All this posthumous recognition raises the question of when, and if, it's appropriate to recognize and interpret the art of a serial killer and white supremacist. This is the more extreme angle to a very common question—can we separate the art from the artist?
While contemporary "cancel culture" can sometimes go too far, in Manson's case, there is no separating his work from who he was as a person. Every consideration of what art we morally should or should not listen to needs to happen on a case-by-case basis, wherein we weigh the extremity of the person's offenses with the time period and extenuating circumstances surrounding their actions; and Manson can never be extricated from who he was as a person or from the lives he stole.
Things get especially hairy when examining the tremendous amount of art and pop cultural products inspired by Manson's legacy. From Joan Didion to Marilyn Manson, Mad Men to the Ramones, Manson has been a constant muse for everyone from punk rockers to political commentators. Sometimes, these products can be genuinely thoughtful—for example, Emma Cline's The Girls explored the brainwashing inherent in 60s California mythology and the effect of patriarchal aggression on the adolescent female psyche; and other outlets like Psychic TV have used Manson's story to explore the connection between cults and fanbases.

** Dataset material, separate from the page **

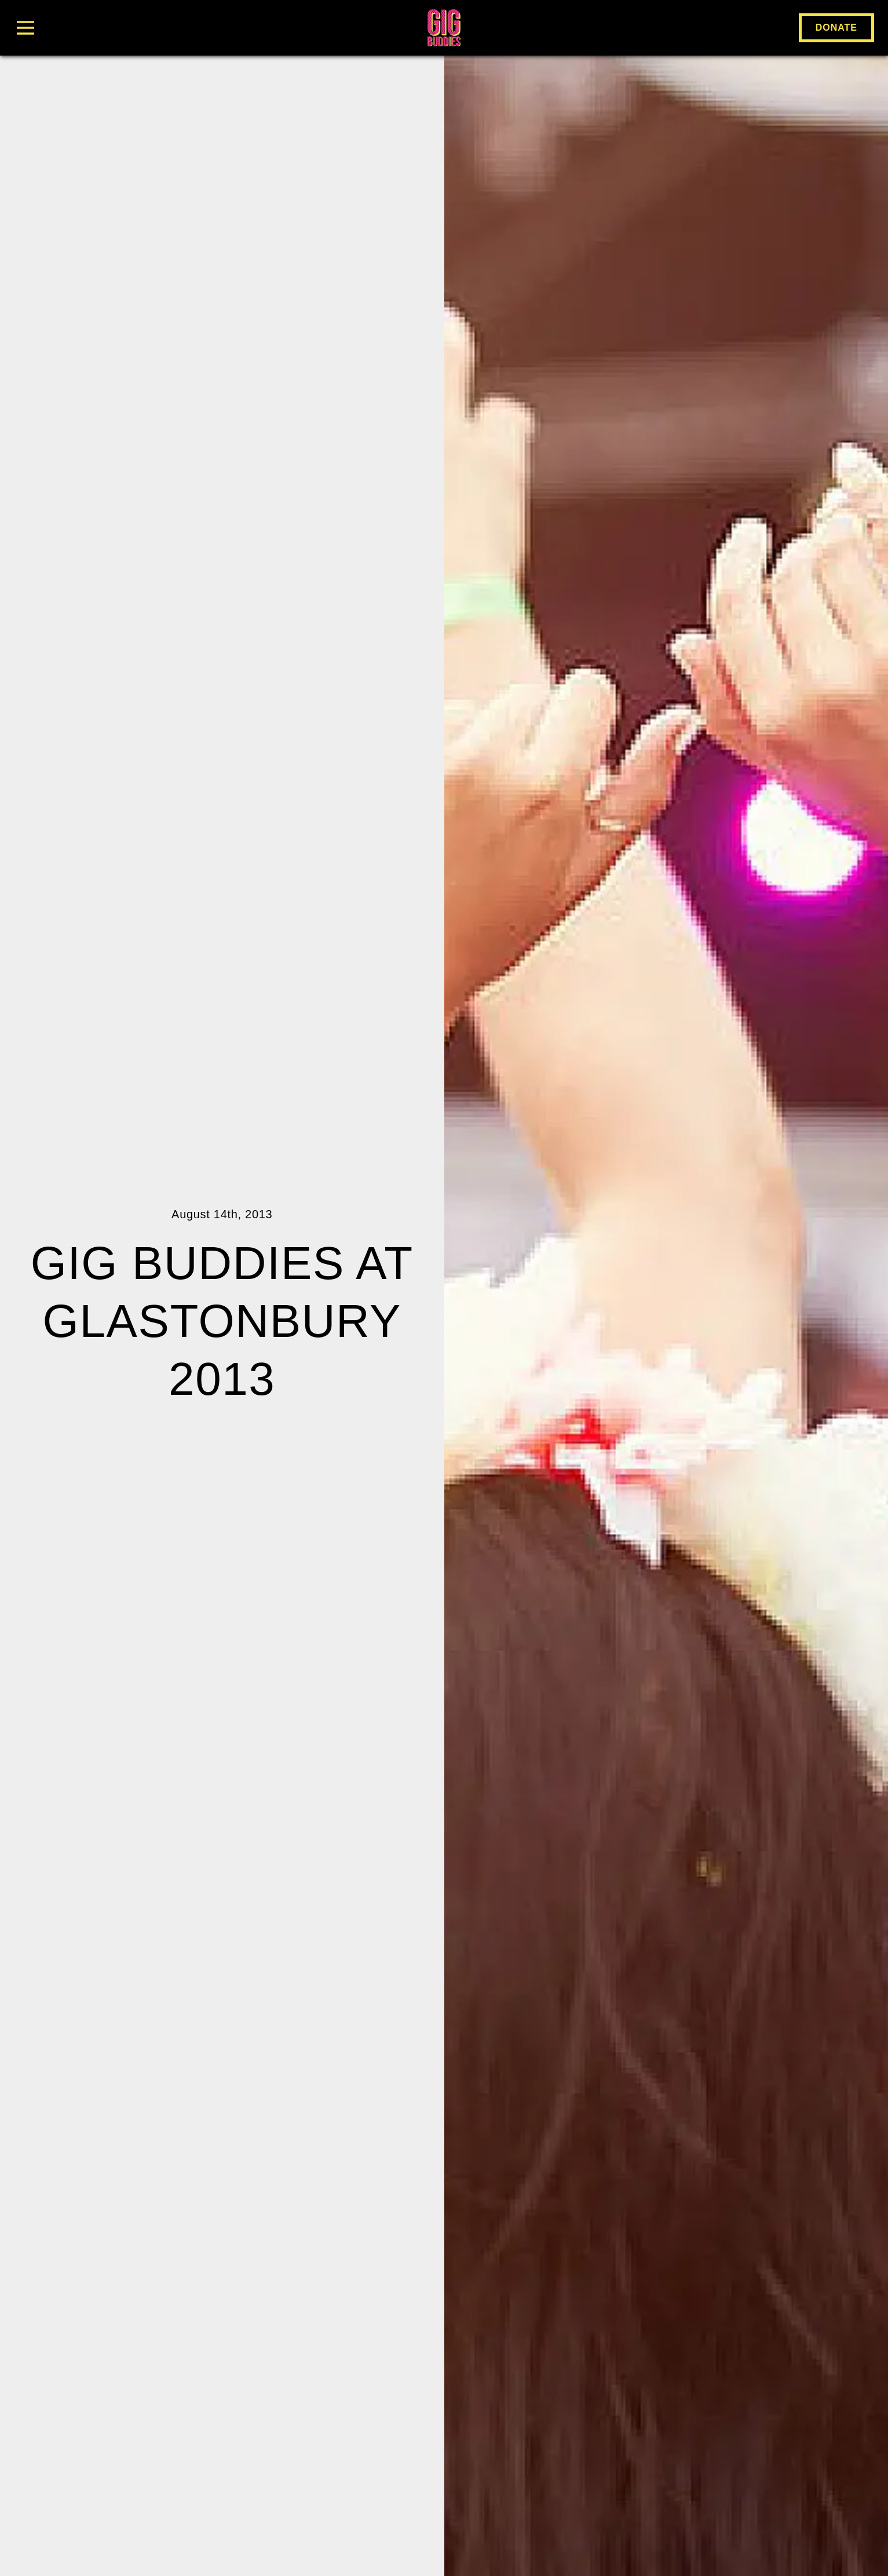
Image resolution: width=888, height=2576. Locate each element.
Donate (836, 27)
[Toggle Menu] (157, 27)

Still, other interpretations have been less nuanced, to say the least. Buried within the countercultural forces that motivated Manson was a stunning super-individualism, a belief that he was totally enlightened and free, to the point of total liberation from any form of consequence. It was a patriarchal, white supremacist, pack-mentality-created hatred that is very much alive today. (There are obvious parallels between the central ideas that fueled Charles Manson and fuel the alt-right today, and Manson is a frequent object of idealization on alt-right forums). In a way, attention—be it positive or negative—is exactly what Charles Manson wanted. The fact that he transitioned from an aspiring musician to drug-addled guru to murderous cult leader reveals that his number one love was not music, nor adoration. It was power and attention of any kind.
Therefore, Manson's music and life deserves no glory and no idealization. The only positive consequences of exploring his story and legacy are a potentially deeper understanding of the forces that created someone like him, if only to locate and address those forces when they reappear.

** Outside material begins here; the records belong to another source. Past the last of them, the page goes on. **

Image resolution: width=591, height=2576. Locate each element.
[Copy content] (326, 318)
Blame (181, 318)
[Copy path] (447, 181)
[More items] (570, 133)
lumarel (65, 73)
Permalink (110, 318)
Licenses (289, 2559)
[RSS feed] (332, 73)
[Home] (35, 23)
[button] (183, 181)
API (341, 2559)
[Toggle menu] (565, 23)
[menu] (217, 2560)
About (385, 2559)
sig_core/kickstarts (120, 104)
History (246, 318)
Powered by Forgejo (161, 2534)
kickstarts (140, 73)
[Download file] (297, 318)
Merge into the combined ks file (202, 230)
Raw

Tellingly, after Nine Inch Nails frontman Trent Reznor recorded in Sharon Tate's old home, he happened to run into her sister.

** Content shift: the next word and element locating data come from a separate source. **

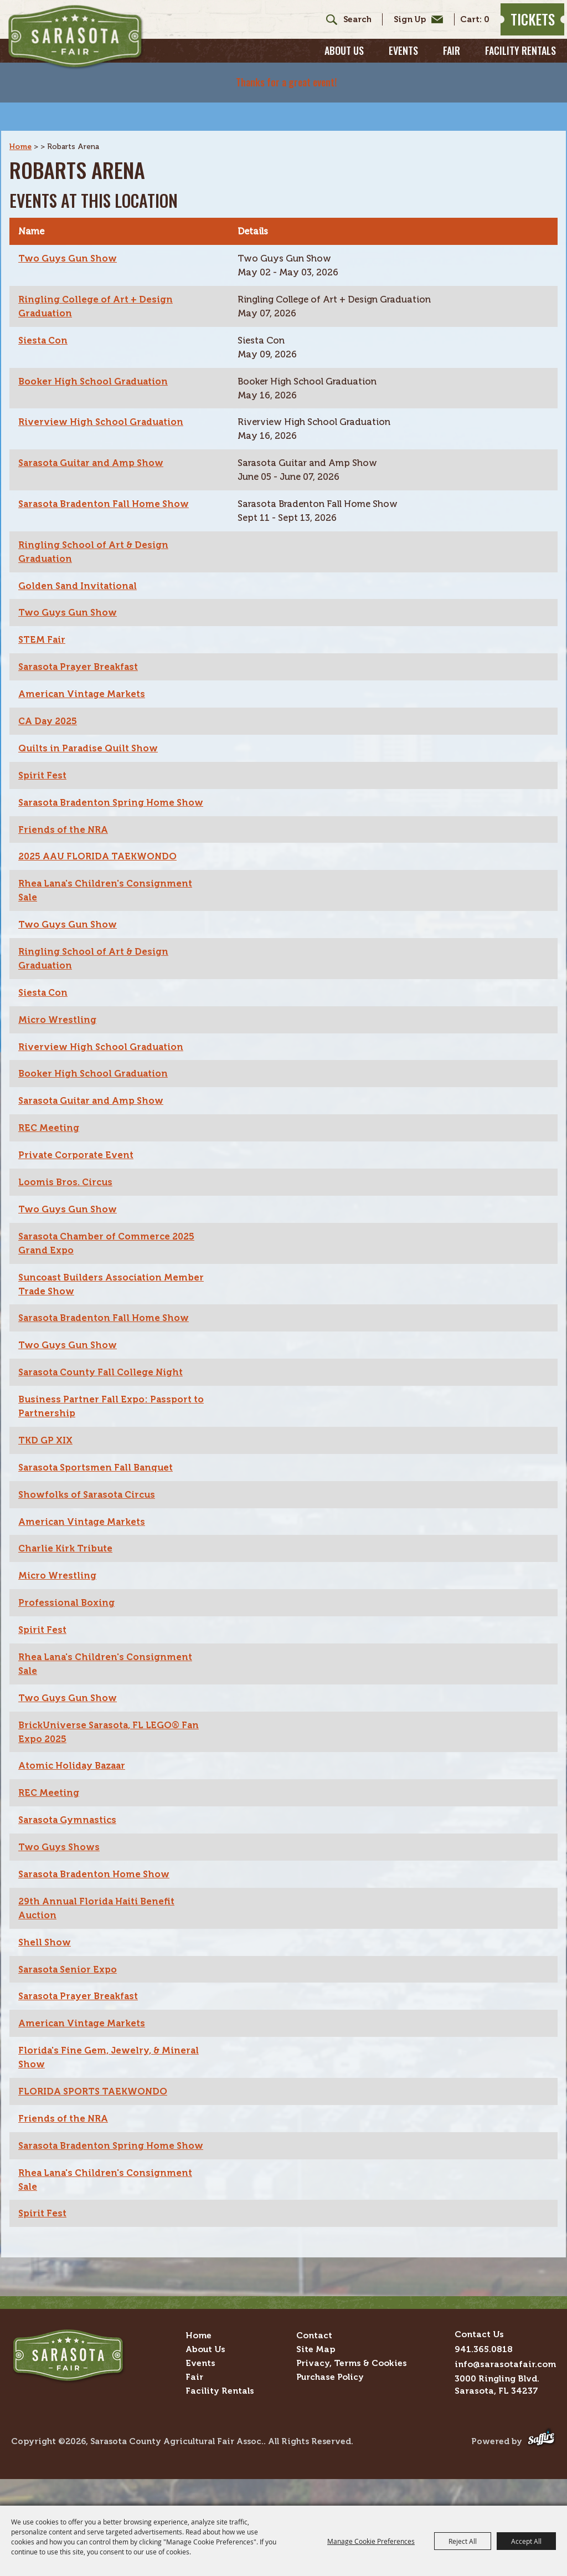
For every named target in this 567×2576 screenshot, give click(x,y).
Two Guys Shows (60, 1864)
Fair (451, 64)
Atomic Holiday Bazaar (74, 1781)
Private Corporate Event (77, 1162)
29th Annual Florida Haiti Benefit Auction (99, 1926)
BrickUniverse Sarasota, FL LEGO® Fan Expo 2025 (112, 1747)
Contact (314, 2372)
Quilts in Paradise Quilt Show (90, 735)
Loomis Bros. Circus (67, 1189)
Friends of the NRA (64, 832)
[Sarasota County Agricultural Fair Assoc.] (95, 45)
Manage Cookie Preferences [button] (371, 2541)
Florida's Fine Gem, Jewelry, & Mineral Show (111, 2077)
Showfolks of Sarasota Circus (89, 1506)
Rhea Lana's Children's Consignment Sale (108, 894)
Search (319, 26)
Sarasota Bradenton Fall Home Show (106, 488)
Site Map (315, 2385)
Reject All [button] (463, 2541)
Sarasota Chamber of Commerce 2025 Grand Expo (110, 1251)
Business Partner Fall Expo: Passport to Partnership (114, 1417)
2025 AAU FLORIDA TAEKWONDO (100, 860)
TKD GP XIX (46, 1451)
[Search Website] (348, 26)
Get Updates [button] (407, 26)
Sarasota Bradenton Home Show (96, 1891)
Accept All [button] (526, 2541)
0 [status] (478, 26)
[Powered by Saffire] (541, 2477)
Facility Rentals (520, 64)
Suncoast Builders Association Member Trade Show (114, 1293)
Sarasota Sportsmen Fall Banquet (98, 1478)
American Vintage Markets (83, 681)
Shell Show (45, 1960)
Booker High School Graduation (95, 363)
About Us (344, 64)
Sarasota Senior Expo (69, 1987)
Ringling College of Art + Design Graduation (97, 287)
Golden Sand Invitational (79, 571)
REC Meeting (49, 1134)
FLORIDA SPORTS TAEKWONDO (96, 2111)
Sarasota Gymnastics (69, 1836)
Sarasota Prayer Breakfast (80, 653)
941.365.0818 (484, 2385)
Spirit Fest (43, 763)
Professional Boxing (67, 1616)
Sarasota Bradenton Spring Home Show (98, 798)
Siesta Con (44, 321)
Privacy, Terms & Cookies (351, 2399)
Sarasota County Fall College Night (103, 1382)
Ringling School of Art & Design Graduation (95, 537)
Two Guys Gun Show (69, 238)
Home (21, 126)
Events (403, 64)
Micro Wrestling (57, 1025)
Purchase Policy (330, 2413)
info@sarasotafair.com (505, 2400)
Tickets (524, 26)
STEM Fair (43, 626)
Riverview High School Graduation (103, 405)
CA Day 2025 (49, 708)
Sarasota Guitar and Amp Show (94, 446)
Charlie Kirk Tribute (67, 1561)
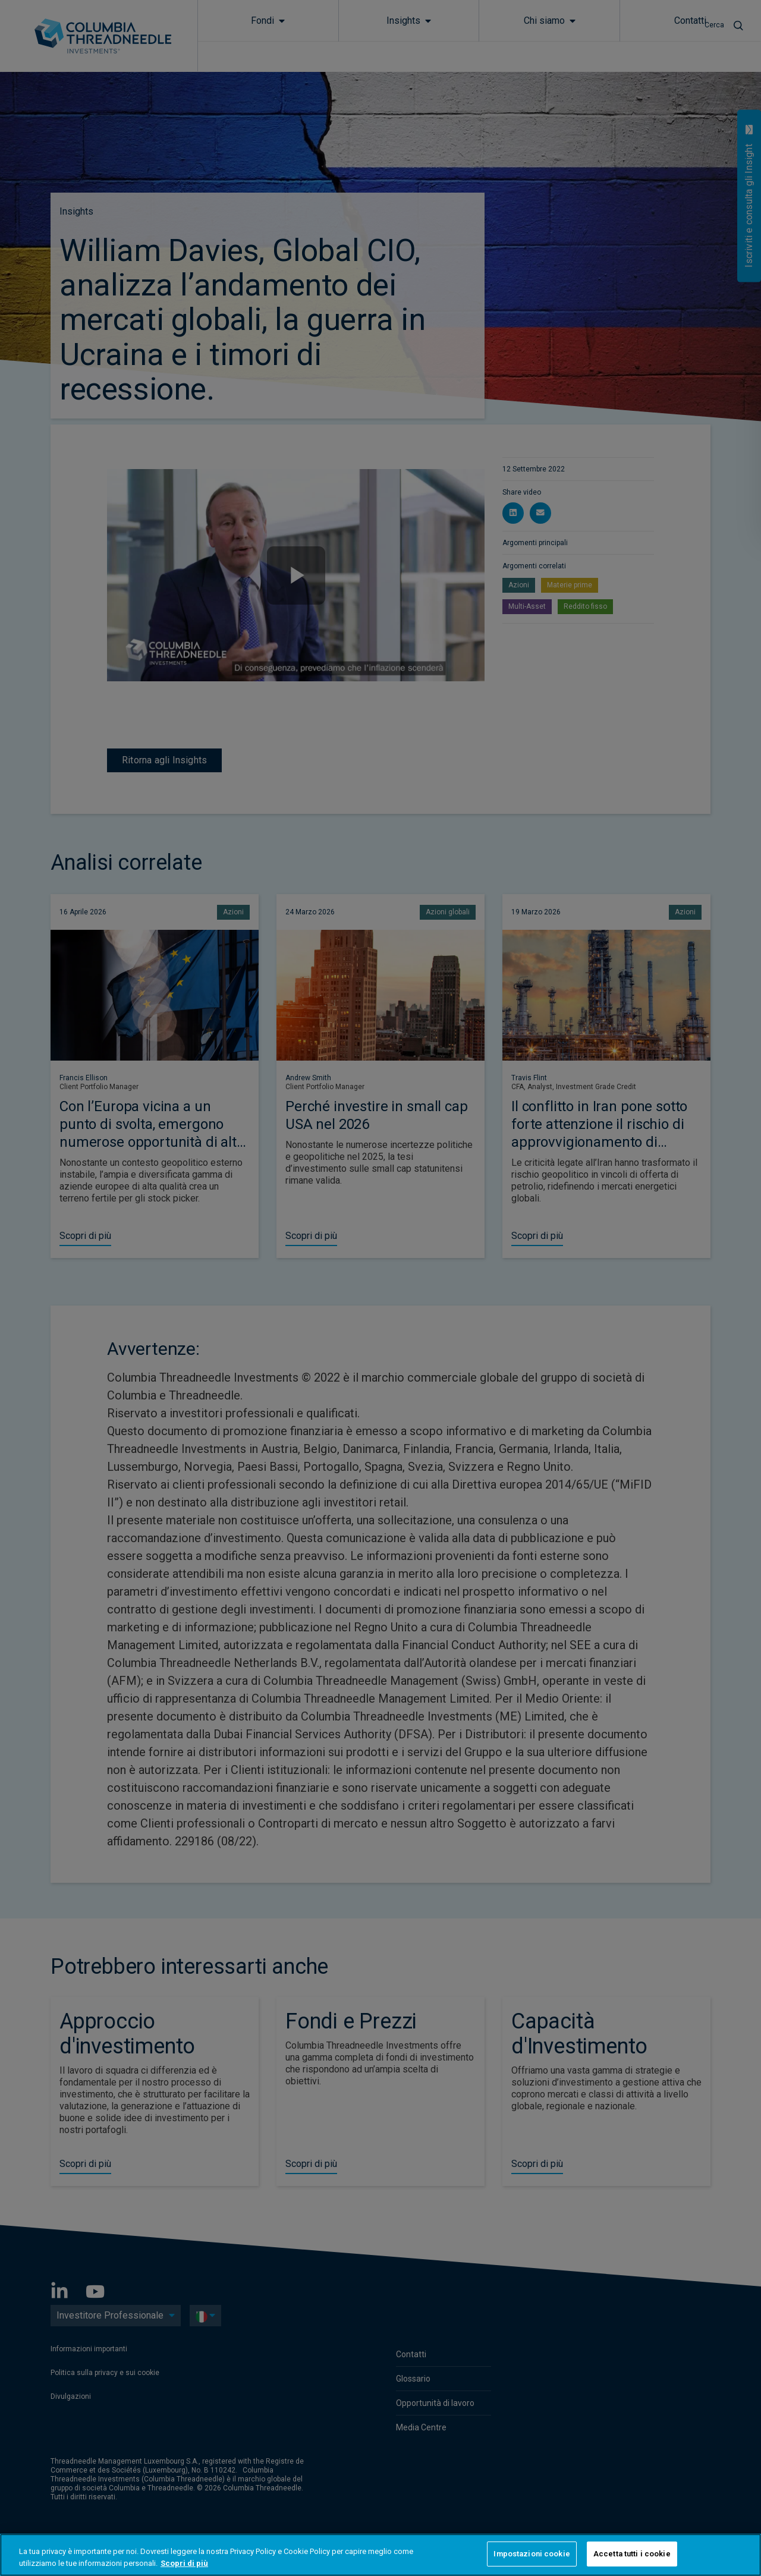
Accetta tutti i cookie (632, 2553)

According to Reznor, "She said,'Are you exploiting my sister's my sister's death by living in her house?' For the first time, the whole thing kind of slapped me in the face. I said: 'No, it's just sort of my own interest in American folklore. I'm in this place where a weird part of history occurred.' I guess it never really struck me before, but it did then. She lost her sister from a senseless, ignorant situation that I don't want to support. When she was talking to me, I realised for the first time: 'What if it was my sister?' I thought: 'Fuck Charlie Manson.' I don't want to be looked at as a guy who supports serial-killer bullshit."